*PROBLEM TO SOLVE:*
Answer these questions about the blog post that follows:
1. In what month did the first snow fall?
2. What birthday did the brother who died in July have this week?
3. What are bears doing that makes it too early to put out the birdfeeders?

*DOCUMENT SEGMENT:*
=== Begin Enclosure ===
Sunday, November 29, 2020

The Only Constant is.....

There is a rime of frost on the deck railing. The ground is painted with it. The rising sun has begun to clear a path through the trees and it illuminates the bark of its neighbors deeper into the woods than before.

It is November and winter is close by. Our first snow was in October and it created an ethereal world of unique color. Change is in the air, at least for nature.

Thinking back over the past too-many months, we have adjusted to many changes of our own. Summers, for instance, have always had days filled with laughter and camaraderie, food grilled and shared, close conversations murmured late into the night in front of flickering bonfires. Trips to the beach, travel to foreign lands, hugging and touching and connections made without a care in the world. Our winters, with layers of snow insulating us, kept us mostly indoors as we shared tables groaning with food and cozy visits where we removed our snowy boots in the hall and reached for warming cups of tea after a generous hug. We read, make puzzles, cook sustaining meals, and think.

There has always been a natural balance to our seasons and it is missing this year. Many of us have been too much in our heads for most all of this year. Although it began optimistically, the days and freedoms quickly narrowed to one place and a reluctant sameness ruled. We did what we needed to in order to keep others safe from the virus. In the process, we discovered what we were missing most in our lives. Some things were revelations, others a deep pain to the heart. We have been separated from those who need us most, each of us having to shoulder burdens of grief and distress virtually alone. As the numbers rise, I feel weary of our careful restrictions, but plod on for the good of my family and friends.

I told myself that I am okay with more solitude, okay with phone calls and listening to the joys of others expressed through a handheld device instead of in person. But while I was okay with it for a while, I no longer feel that way. I am missing so much that it hurts.

A big part of this is that my brother’s 62nd birthday was this week. He died in July. We watched his Ohio funeral on You Tube. As I went through my stash of birthday cards last week, I pulled out Jim’s, smiling at the message. He will like it. I went back through the stack twice more, looking for Jon’s. I always buy my brothers' cards at the same time.

Then I remembered. Tears have been gathering ever since.

I miss hugging something awful.  When the nurse cradled my arm against her hip as she took my blood pressure a few weeks ago, I drank in the feeling of contact. Someone laughed in another room and it felt remarkable. Sue and I, safe for each other right now, worked on a puzzle together for the first time since last winter. It felt marvelous. I am keen on noticing these small pleasures. I drink them in as I would a spectacular sunset. Solitude, something I treasure, a state where I am my most creative, I now find burdensome. I need to find a way out of all this waiting.

I do not mind the thick blanket of leaves on the ground this year as they signal another passage of time that might allow us to reach some semblance of normal soon. I scuff through them on my way to the studio, releasing their crisp autumnal fragrance. I dig out the cozy afghans, draping one over my legs as I settle into the corner of the couch to read. I cook – even better than before – winging it and writing details down when the flavors prompt us to scrape the juices off the plate with a heel of bread. I have forsaken TV in favor of soothing nature films and vlogs on You Tube. They calm my anxiety over what I cannot control and reduced the plethora of negative commentaries filtering into my brain during this contentious month. I bake bread, learn new things. I clean my home and purge out the unused and no longer necessary. I meditate, stilling my fractured mind. I accept what I cannot change (sometimes not particularly gracefully) and pay attention to the blessings that will console me when times are difficult.

It is still too early to put the birdfeeders out. Bears are roaming, foraging for their last few meals before hibernating. Once they do, winter will bring the pleasure of birds nearer to my windows. The cooling air brings with it cozy nights and snow-blown days. Whiteness offers a refreshing vista. The slate is clean for a while. I can draw what I want on it. 

I do not want this winter to have the sameness of the previous nine months, or even the sameness of last winter. With the snowfall, I will clear my own slate in order to welcome new experiences, new thankfulness.
=== End Enclosure ===
*GIVEN INFORMATION:*
=== Begin Enclosure ===
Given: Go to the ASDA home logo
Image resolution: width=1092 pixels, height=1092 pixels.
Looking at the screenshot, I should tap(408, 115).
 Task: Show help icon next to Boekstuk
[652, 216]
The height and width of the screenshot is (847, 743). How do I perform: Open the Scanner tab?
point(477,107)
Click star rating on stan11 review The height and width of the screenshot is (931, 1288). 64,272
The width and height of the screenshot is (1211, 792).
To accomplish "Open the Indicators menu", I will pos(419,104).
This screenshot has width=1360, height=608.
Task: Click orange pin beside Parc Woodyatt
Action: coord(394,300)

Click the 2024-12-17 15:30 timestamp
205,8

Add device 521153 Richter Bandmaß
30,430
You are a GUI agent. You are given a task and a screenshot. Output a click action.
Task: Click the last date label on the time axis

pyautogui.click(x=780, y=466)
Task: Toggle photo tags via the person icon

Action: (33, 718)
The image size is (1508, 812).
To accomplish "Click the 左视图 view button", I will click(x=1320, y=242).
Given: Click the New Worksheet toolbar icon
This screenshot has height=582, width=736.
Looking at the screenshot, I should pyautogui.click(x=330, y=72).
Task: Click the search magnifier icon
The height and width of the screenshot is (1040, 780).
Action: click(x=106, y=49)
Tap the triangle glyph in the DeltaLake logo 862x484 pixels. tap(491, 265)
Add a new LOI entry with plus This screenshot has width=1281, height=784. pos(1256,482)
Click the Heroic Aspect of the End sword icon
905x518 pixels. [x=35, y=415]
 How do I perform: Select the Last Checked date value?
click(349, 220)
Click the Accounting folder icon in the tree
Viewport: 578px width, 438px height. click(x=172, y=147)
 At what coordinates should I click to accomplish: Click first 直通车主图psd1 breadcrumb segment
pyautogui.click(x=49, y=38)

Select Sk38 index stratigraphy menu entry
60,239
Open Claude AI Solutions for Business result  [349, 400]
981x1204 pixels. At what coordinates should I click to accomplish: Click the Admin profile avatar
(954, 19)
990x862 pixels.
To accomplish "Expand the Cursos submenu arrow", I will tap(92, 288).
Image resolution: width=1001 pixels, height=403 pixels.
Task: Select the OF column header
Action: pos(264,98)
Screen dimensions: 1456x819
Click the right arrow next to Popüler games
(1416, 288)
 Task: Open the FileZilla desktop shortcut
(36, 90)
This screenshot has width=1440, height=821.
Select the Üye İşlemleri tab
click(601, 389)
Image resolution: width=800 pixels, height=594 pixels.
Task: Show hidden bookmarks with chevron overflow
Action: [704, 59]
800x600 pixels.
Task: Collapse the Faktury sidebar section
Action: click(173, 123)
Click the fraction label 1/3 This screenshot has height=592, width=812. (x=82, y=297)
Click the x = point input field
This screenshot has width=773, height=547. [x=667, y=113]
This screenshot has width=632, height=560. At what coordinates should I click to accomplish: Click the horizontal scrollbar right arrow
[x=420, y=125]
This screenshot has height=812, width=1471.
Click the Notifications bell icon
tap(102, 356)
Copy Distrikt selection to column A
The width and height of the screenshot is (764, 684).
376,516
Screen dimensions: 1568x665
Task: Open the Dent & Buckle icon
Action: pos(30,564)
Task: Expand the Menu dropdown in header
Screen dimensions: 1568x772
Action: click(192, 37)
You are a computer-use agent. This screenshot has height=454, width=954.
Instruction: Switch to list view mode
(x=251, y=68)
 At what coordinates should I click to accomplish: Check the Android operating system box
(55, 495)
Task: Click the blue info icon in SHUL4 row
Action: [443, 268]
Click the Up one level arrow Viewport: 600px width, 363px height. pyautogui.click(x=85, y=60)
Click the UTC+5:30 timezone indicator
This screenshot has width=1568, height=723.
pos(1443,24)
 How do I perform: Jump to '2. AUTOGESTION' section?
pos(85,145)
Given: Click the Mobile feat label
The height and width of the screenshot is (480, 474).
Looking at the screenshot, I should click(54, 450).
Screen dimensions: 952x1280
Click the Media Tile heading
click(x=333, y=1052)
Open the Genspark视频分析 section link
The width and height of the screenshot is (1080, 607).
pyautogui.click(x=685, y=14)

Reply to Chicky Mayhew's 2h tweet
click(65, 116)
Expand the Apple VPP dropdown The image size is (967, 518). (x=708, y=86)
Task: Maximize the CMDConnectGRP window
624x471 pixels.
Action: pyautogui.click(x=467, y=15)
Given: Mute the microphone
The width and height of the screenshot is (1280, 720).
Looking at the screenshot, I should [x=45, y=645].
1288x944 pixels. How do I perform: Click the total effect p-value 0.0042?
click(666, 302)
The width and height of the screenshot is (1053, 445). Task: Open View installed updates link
=== End Enclosure ===
*YOUR RESPONSE:*
1. October.
2. His 62nd birthday.
3. They are roaming and foraging for their last few meals before hibernating.